My breath’s shallowing and my legs don’t feel right—like I need to sit down, or else I’ll fall. All this, because of me—the smallest of their hurts, as well as the biggest. Kal’s arm goes around me, and I feel the gold and violet of his mind pressing in comfortingly against mine.

“Brother,” he says quietly. “The Terrans stumbled across the Ra’haam nursery through ill fortune. Who is to say any other race would have detected impostors? And Aurora abandoned no one. You are a commander, you are respected here. So there must be some room for understanding.”

“It’s taken me most of my life to prove myself,” Tyler replies. “Forgiveness is in short supply around here.”

“Do you think there’s any chance the council will help us?” I ask, trying to still the new wave of despair inside me.

“Anything’s possible,” Tyler replies. But he’s looking at Sempiternity again, and he won’t meet my eyes.

• • • • •

We stand off from Sempiternity for another hour before the council sends for Tyler. He boards the Vindicator’s shuttle and heads off to brief them, leaving us to a silent and uncomfortable wait among his crew.

After the third hour, word comes that they’re ready, and Lae and Toshh escort us to Sempiternity. We pull into one of the docking bays along the transparent umbilicals snaking out from the station—last time I was here, they were all full, different aliens endlessly coming and going. Fin and I talked about how his people live underground, and how he didn’t like the stars.

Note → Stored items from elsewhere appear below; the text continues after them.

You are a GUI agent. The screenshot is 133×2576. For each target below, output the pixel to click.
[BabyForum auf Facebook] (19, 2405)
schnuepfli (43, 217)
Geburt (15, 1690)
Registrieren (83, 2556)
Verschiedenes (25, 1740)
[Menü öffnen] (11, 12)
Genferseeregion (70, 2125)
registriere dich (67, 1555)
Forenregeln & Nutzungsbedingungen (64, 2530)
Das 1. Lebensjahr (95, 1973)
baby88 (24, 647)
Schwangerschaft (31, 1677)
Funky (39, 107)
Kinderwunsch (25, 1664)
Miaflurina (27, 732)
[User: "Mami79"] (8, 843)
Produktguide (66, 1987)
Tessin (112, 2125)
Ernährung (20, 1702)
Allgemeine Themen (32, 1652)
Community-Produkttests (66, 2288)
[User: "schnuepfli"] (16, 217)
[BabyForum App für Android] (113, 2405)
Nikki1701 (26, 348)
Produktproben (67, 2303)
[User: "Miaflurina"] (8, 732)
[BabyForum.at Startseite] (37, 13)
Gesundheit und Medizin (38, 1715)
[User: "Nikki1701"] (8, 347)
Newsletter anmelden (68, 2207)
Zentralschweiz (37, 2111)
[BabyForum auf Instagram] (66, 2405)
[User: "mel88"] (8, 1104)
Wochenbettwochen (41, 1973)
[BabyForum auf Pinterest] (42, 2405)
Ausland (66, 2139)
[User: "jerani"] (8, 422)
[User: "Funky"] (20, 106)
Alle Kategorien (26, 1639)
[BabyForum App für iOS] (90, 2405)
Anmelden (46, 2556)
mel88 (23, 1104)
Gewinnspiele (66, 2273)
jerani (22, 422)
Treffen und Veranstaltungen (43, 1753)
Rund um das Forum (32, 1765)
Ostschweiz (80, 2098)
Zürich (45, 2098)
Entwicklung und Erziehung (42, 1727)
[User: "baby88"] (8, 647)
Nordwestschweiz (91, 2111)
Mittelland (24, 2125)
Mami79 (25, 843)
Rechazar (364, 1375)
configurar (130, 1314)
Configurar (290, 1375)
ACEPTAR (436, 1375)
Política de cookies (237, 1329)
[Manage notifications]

A sky full of ghosts, he said. His words were prophetic.

You’re not dead, I promise him silently. I’ll get back in time. I’ll change the way the story ends.

When we step off our shuttle, the Sempiternity survivors are waiting for us. The corridor is lined with bodies large and small, young and old, dozens of races, hundreds and hundreds of people. Every one of them is dressed in clothes that have been patched and mended to last through the decades, every one of them silent.